*** Records supplied Section Begins ***
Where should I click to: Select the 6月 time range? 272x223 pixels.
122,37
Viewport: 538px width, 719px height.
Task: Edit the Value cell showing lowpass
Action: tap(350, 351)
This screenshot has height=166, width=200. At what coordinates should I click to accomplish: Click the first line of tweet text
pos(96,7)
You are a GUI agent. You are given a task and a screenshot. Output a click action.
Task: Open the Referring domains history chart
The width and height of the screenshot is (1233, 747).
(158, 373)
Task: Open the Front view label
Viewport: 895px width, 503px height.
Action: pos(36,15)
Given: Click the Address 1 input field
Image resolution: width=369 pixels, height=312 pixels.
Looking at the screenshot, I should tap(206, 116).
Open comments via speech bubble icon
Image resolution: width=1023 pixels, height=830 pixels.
*** Records supplied Section Ends ***
Work required:
Exactly the lines from the one holding "You are a GUI" to the final line of the listing, both included, must make up the answer.

Task output:
You are a GUI agent. You are given a task and a screenshot. Output a click action.
Task: Open the Referring domains history chart
The width and height of the screenshot is (1233, 747).
(158, 373)
Task: Open the Front view label
Viewport: 895px width, 503px height.
Action: pos(36,15)
Given: Click the Address 1 input field
Image resolution: width=369 pixels, height=312 pixels.
Looking at the screenshot, I should tap(206, 116).
Open comments via speech bubble icon
Image resolution: width=1023 pixels, height=830 pixels.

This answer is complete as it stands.